[Given instruction] Convert the rows into a two-column CSV with the headers text and answer, one line per row. Begin at the line that has "The width and height of the screenshot is (611, 489).", stop after the line that has "tap(486, 100)", quote every field, and replace line breaks with spaces.

(Data entries)
↓↓↓

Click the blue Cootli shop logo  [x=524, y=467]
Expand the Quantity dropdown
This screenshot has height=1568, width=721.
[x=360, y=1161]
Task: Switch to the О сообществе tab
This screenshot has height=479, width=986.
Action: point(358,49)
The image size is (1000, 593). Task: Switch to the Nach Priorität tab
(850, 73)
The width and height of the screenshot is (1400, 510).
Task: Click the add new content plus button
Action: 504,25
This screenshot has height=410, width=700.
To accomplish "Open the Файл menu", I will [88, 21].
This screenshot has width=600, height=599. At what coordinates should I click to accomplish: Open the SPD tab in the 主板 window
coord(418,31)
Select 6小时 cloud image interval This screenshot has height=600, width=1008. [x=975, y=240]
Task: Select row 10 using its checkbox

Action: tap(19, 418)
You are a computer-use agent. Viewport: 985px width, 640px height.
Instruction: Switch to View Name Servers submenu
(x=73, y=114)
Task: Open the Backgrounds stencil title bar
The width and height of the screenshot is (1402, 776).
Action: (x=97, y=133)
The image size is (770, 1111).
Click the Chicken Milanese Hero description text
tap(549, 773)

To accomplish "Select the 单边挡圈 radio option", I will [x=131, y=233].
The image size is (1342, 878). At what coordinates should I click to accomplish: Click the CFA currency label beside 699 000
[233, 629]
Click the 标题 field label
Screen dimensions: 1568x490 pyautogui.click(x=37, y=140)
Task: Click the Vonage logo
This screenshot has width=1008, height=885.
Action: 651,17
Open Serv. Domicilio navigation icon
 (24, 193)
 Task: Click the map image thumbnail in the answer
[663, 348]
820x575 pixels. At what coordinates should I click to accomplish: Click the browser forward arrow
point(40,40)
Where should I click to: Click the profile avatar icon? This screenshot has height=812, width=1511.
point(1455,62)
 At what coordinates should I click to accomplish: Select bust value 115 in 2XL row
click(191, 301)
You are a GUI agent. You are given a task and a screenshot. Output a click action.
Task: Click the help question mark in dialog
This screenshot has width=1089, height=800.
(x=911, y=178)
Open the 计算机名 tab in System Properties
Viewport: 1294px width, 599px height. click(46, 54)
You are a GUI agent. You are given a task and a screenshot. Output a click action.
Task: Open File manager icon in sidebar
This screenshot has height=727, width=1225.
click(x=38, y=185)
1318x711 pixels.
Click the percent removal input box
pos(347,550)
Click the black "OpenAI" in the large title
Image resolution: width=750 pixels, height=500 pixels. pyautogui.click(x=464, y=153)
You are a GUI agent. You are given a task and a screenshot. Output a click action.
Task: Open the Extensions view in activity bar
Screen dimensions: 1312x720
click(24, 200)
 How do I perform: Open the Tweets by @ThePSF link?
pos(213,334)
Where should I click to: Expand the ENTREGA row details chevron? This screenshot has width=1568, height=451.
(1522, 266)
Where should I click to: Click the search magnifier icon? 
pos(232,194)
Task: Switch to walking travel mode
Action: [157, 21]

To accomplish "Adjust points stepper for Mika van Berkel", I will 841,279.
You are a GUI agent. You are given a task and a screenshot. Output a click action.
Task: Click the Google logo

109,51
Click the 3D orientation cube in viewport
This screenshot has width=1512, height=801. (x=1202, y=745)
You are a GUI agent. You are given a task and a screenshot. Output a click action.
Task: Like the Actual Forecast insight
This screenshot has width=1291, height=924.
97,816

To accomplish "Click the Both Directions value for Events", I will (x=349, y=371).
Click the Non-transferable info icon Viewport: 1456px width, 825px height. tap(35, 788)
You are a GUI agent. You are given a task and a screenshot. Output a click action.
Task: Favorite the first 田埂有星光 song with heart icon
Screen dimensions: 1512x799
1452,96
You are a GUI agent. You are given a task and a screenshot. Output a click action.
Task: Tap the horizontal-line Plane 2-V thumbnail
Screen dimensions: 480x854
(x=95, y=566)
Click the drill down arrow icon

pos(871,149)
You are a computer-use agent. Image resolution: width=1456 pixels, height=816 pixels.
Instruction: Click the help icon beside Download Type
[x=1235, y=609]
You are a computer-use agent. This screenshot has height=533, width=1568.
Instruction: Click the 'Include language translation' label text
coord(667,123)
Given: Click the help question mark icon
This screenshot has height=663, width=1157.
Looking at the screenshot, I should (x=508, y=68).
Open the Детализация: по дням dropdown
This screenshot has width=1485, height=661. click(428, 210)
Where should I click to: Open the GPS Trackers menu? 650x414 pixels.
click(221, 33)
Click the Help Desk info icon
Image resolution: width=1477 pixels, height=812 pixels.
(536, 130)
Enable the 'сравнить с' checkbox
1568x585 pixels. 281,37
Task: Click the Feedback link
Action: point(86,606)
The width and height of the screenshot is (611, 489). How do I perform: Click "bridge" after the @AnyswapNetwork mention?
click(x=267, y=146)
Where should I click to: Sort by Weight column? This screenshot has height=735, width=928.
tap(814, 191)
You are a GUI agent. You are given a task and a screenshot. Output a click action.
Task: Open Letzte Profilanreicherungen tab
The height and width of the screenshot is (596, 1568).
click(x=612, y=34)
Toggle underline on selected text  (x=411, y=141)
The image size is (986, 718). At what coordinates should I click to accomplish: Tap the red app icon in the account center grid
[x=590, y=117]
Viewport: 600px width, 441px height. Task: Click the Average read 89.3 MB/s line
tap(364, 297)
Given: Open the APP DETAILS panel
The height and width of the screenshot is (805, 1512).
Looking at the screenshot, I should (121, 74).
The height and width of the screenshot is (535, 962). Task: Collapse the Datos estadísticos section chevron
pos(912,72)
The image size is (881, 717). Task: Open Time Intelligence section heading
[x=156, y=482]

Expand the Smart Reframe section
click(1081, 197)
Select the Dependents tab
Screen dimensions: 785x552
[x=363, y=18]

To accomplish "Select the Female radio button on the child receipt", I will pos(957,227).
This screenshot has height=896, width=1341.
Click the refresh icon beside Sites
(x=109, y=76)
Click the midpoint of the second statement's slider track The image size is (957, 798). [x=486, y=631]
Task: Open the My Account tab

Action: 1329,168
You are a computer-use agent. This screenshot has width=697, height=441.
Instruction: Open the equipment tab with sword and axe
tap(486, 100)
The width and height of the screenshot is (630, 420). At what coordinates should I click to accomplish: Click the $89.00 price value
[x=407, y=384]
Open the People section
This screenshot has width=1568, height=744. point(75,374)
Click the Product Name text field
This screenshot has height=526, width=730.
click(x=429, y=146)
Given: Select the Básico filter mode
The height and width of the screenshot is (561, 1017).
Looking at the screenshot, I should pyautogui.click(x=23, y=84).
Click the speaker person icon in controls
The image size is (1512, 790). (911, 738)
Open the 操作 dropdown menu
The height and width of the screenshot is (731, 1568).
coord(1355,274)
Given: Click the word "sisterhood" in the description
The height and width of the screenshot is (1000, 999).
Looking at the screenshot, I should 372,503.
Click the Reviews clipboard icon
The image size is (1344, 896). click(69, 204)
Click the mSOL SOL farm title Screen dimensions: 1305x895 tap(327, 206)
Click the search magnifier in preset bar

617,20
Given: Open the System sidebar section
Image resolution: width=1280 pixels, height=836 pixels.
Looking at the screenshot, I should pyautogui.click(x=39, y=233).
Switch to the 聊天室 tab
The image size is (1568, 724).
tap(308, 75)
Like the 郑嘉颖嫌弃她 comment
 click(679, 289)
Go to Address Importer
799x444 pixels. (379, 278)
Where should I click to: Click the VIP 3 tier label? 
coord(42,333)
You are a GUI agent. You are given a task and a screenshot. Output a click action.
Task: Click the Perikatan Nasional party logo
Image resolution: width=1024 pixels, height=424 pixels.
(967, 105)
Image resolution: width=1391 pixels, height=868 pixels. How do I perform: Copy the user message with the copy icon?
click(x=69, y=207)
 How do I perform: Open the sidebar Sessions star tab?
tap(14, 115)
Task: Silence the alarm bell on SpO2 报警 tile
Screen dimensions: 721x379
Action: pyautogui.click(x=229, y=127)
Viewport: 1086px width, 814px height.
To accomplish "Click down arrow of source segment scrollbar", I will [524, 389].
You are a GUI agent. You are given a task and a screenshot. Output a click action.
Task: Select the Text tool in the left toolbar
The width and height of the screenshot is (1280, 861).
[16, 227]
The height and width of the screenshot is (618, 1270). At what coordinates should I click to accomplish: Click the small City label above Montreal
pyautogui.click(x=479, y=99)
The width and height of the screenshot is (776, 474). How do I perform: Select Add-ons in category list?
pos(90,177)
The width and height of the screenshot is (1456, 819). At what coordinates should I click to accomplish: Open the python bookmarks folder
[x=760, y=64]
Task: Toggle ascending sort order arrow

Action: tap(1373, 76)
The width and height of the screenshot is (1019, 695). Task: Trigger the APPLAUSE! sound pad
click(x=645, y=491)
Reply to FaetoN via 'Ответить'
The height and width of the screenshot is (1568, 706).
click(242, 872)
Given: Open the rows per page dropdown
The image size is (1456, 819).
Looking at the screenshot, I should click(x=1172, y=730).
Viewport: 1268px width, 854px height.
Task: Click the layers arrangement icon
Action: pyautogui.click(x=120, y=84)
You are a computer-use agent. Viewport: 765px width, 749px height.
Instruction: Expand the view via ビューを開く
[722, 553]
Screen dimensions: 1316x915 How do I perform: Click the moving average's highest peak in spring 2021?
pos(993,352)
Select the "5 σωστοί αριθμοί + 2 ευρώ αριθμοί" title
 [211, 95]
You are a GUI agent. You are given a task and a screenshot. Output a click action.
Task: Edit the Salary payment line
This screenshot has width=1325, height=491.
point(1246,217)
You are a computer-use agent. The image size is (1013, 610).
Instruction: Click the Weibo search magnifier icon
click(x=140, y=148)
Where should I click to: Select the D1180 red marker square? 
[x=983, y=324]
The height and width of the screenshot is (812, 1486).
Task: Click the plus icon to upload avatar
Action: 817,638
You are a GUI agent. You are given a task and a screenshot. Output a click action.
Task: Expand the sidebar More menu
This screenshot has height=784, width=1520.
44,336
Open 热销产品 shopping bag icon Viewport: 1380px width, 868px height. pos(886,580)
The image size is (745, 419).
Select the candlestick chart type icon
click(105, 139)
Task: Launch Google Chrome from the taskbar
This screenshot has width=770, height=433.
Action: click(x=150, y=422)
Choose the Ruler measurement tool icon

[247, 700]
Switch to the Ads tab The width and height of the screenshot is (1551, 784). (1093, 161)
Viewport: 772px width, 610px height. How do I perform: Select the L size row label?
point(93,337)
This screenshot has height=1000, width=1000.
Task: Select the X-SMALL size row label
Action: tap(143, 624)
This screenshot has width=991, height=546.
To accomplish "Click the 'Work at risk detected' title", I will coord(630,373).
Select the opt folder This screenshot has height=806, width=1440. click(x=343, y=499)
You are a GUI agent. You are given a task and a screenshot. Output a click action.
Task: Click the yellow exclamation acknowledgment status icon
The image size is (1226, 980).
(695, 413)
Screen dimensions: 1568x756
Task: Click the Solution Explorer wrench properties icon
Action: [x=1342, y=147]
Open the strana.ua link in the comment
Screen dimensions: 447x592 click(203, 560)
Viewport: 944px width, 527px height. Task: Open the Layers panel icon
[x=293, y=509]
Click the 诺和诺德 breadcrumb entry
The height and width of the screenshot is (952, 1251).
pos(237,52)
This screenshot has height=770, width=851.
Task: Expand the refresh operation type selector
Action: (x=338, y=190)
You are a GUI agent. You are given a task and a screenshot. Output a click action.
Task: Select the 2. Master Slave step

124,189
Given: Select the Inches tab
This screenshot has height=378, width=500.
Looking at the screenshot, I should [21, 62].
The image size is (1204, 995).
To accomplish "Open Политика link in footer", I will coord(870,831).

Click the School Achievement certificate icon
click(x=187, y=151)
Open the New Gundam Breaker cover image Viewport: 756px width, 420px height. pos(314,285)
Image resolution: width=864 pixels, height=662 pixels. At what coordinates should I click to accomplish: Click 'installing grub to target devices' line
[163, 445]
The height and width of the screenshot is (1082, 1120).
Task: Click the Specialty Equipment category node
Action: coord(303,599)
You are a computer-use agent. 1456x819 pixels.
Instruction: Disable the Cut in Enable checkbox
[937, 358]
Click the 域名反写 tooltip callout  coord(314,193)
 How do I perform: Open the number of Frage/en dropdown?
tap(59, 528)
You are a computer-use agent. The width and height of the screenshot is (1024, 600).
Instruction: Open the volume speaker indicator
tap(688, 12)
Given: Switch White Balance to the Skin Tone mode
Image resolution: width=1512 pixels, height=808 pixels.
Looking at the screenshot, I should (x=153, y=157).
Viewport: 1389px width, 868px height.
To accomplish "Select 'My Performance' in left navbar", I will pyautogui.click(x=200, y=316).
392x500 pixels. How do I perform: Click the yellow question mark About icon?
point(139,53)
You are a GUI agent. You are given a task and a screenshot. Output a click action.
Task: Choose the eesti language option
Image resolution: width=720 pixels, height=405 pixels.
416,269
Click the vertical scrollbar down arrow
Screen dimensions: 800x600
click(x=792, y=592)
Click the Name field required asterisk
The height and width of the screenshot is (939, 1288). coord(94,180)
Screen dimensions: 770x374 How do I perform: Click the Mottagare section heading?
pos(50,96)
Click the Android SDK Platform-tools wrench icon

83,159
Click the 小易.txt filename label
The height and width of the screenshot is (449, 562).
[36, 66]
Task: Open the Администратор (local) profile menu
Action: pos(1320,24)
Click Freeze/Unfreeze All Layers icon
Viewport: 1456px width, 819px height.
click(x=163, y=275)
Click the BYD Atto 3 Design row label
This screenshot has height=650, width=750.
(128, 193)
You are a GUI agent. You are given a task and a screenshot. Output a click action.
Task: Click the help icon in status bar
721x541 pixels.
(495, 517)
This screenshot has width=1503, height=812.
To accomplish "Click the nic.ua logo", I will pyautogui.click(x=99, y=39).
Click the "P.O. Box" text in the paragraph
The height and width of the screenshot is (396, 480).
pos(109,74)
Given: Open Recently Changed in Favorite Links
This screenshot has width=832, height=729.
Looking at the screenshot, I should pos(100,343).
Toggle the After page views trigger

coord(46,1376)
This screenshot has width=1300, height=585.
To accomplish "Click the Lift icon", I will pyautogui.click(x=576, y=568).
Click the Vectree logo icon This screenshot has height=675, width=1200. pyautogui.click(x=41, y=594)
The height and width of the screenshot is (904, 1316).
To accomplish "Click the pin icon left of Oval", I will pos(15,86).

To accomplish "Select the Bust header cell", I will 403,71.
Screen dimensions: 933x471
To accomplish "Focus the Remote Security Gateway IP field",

↑↑↑

[Result below]
text,answer
"The width and height of the screenshot is (611, 489). How do I perform: Click ""bridge"" after the @AnyswapNetwork mention?","click(x=267, y=146)"
"Where should I click to: Sort by Weight column? This screenshot has height=735, width=928.","tap(814, 191)"
"You are a GUI agent. You are given a task and a screenshot. Output a click action. Task: Open Letzte Profilanreicherungen tab The height and width of the screenshot is (596, 1568).","click(x=612, y=34)"
"Toggle underline on selected text","(x=411, y=141)"
"The image size is (986, 718). At what coordinates should I click to accomplish: Tap the red app icon in the account center grid","[x=590, y=117]"
"Viewport: 600px width, 441px height. Task: Click the Average read 89.3 MB/s line","tap(364, 297)"
"Given: Open the APP DETAILS panel The height and width of the screenshot is (805, 1512).","Looking at the screenshot, I should (121, 74)."
"The height and width of the screenshot is (535, 962). Task: Collapse the Datos estadísticos section chevron","pos(912,72)"
"The image size is (881, 717). Task: Open Time Intelligence section heading","[x=156, y=482]"
"Expand the Smart Reframe section","click(1081, 197)"
"Select the Dependents tab Screen dimensions: 785x552","[x=363, y=18]"
"To accomplish ""Select the Female radio button on the child receipt"",","I will pos(957,227)."
"This screenshot has height=896, width=1341. Click the refresh icon beside Sites","(x=109, y=76)"
"Click the midpoint of the second statement's slider track The image size is (957, 798).","[x=486, y=631]"
"Task: Open the My Account tab","Action: 1329,168"
"You are a computer-use agent. This screenshot has width=697, height=441. Instruction: Open the equipment tab with sword and axe","tap(486, 100)"